When Charlotte Fire and Rescue Deputy Chief Rob Mullin initially heard the call about a car in Lewis Creek at the Quinlan Bridge with entrapment, he pictured a much worse scene than he found.
“What we mean by ‘entrapment’ and what civilians mean by ‘entrapment’ is two different things,” Mullin said. For rescuers, “entrapment” means that they are probably going to have to cut someone out of a car.
Mullin lives about a mile from the site, and as he drove to the crash, he worried that there might be someone trapped in a vehicle upside down in the waters of Lewis Creek. He was the first rescuer on the scene around 9:45 p.m. Friday, Sept. 27, and what he saw was much less dire.
Mullin found Jeanette Bushell, 77, of Charlotte, standing in Lewis Creek next to her open front car door with the water above her knees.
“I asked, “Are you hurt?” and she said, “No, I just need help getting out,” said Mullin.

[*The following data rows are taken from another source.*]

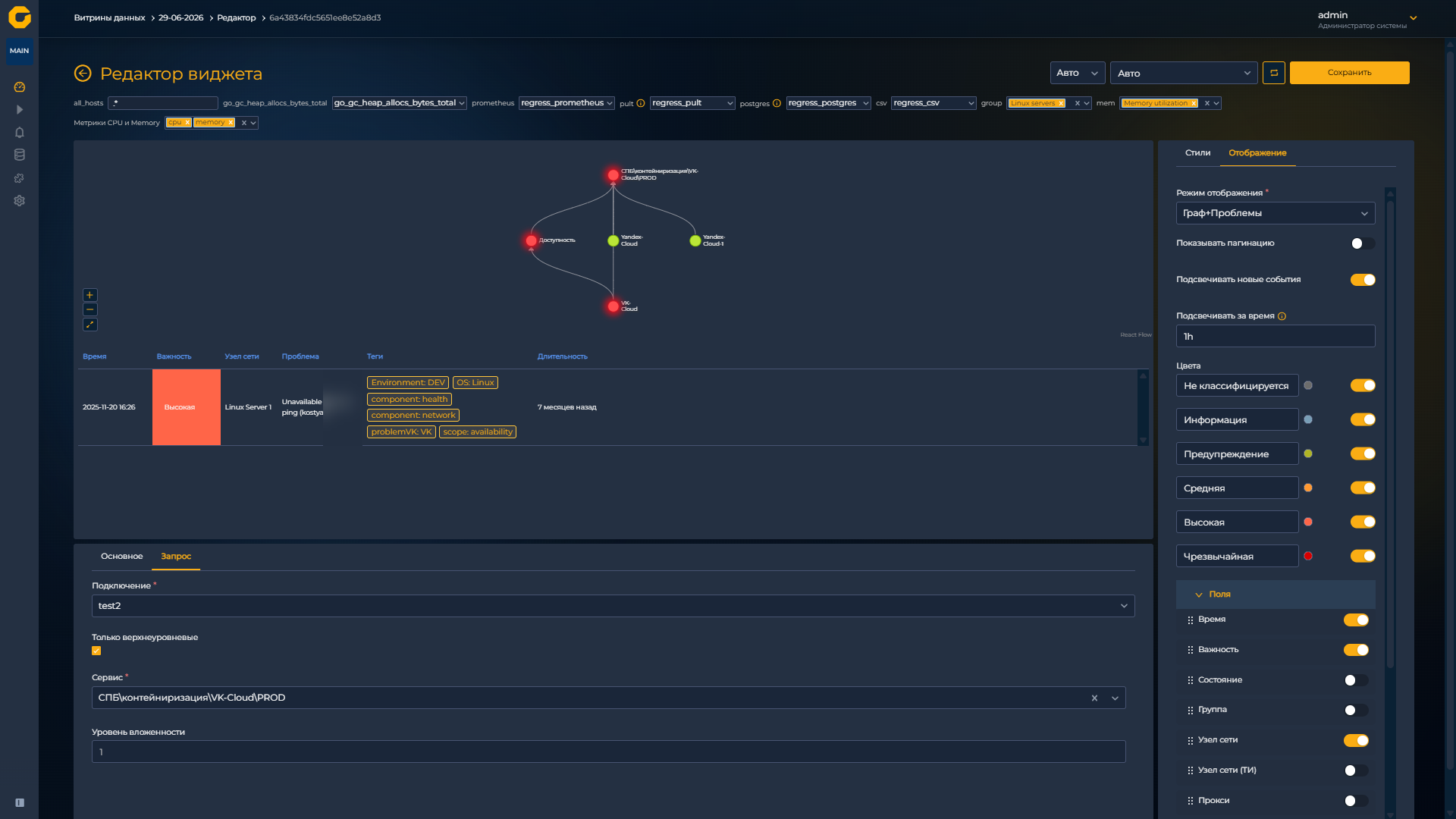Switch to the Основное tab
Screen dimensions: 1456x819
coord(121,557)
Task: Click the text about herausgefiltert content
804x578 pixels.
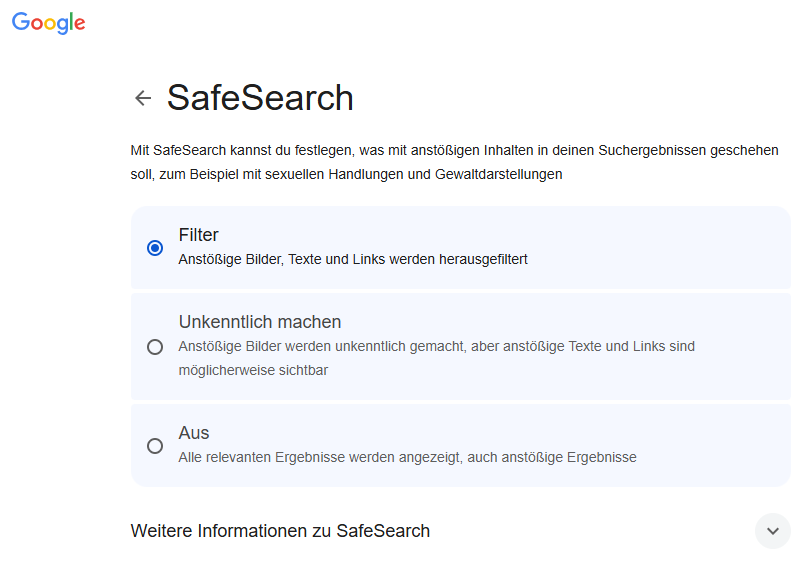Action: click(353, 259)
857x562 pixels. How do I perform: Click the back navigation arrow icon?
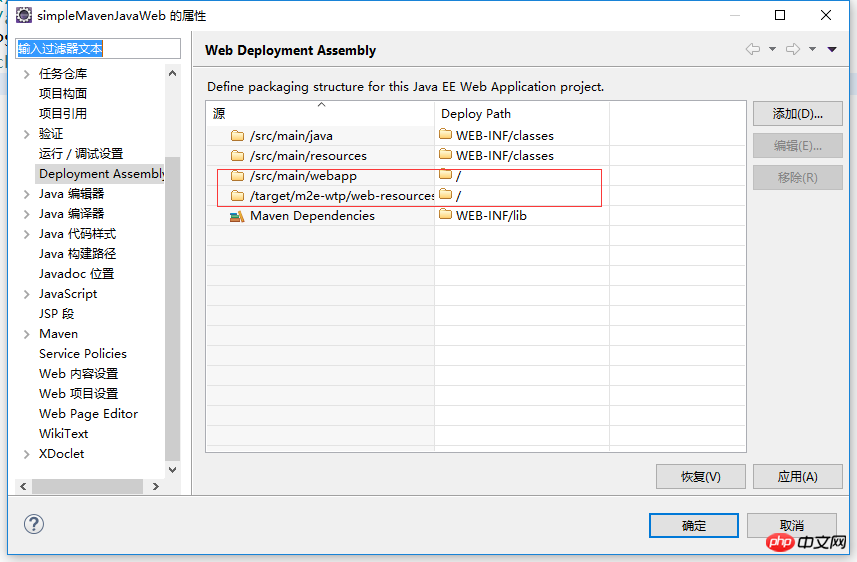coord(753,49)
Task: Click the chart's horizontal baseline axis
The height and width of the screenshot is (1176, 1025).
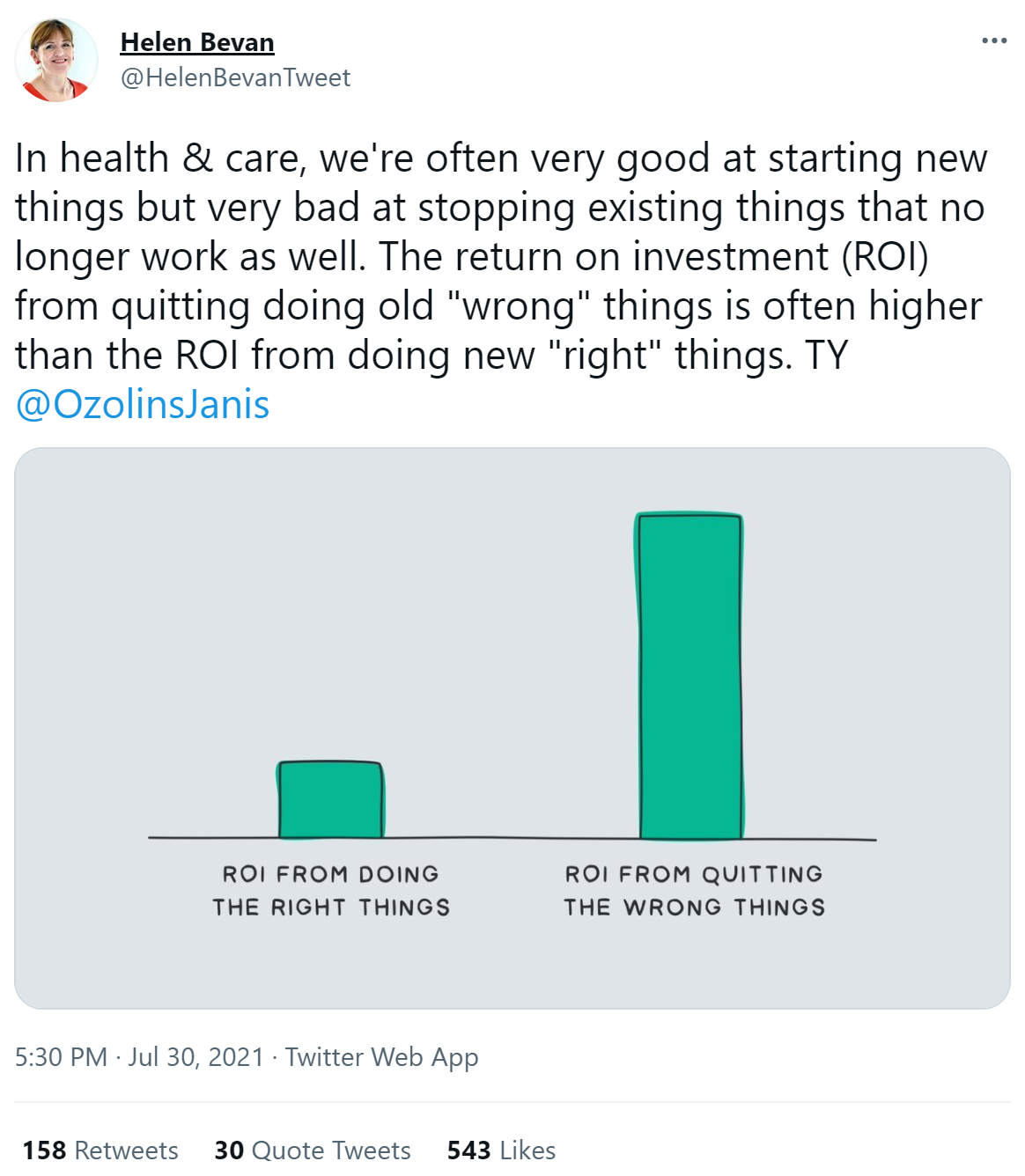Action: [512, 838]
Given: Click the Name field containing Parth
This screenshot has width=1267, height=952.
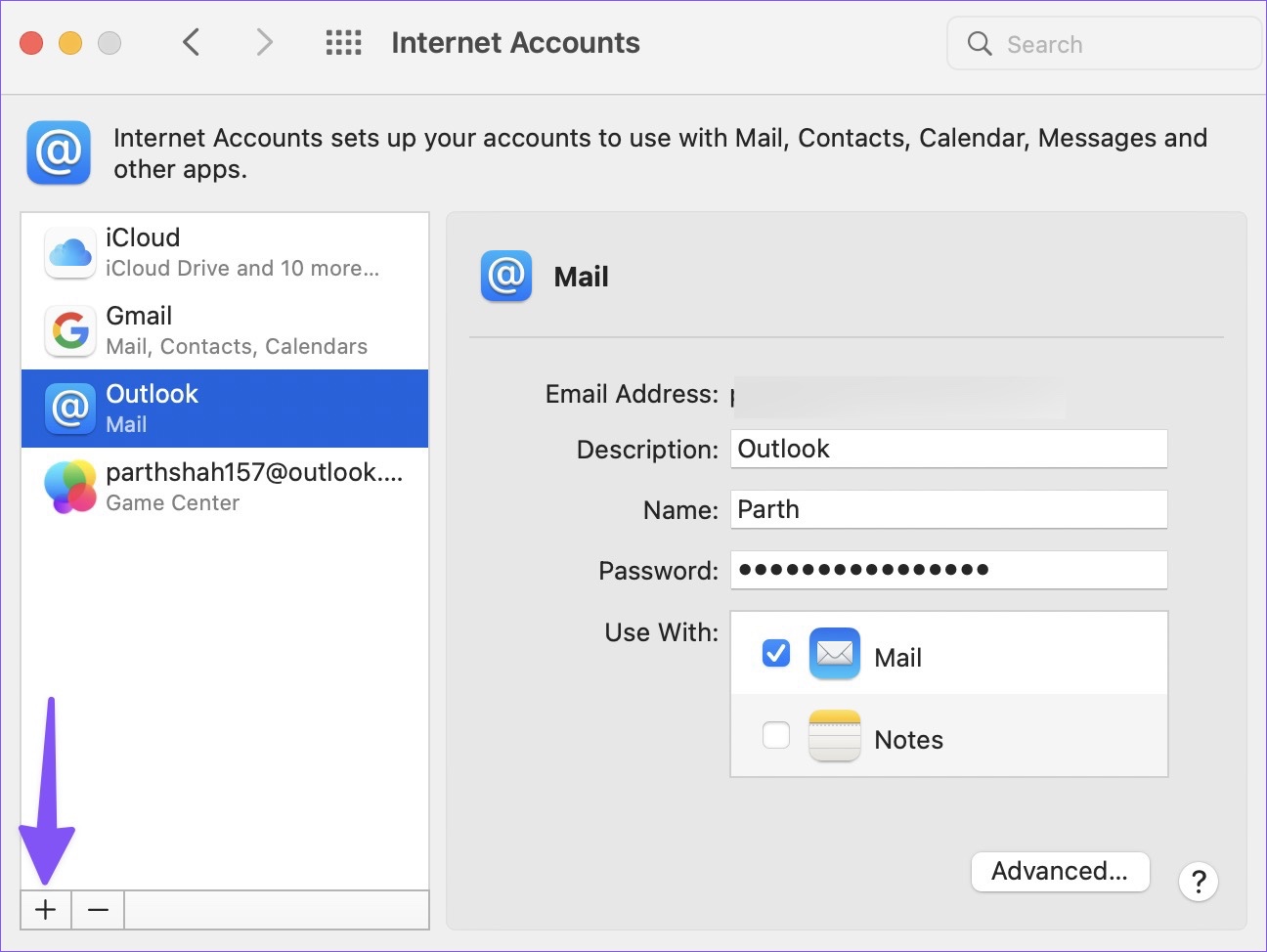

He walked around to the other side of the stream where her 2015 Toyota Corolla had come to stop about a foot from the bank. Mullin said it was close enough that he could lean on the car and give her a hand and help her out of the stream and up the bank.
She wasn’t stuck in her car, but she was “definitely stuck in the river,” he said. She appeared to have been driving south on Spear Street near where it intersects with Monkton Road when she missed a turn and ended up in Lewis Creek.
She was able to walk on her own and didn’t seem to be injured, but when Vermont State Police arrive on the scene, they arranged for Bushell to be transported to the University of Vermont Medical Center to be checked out.
In a release, the Vermont State Police said, “Speed and impairment are not considered factors in the crash.”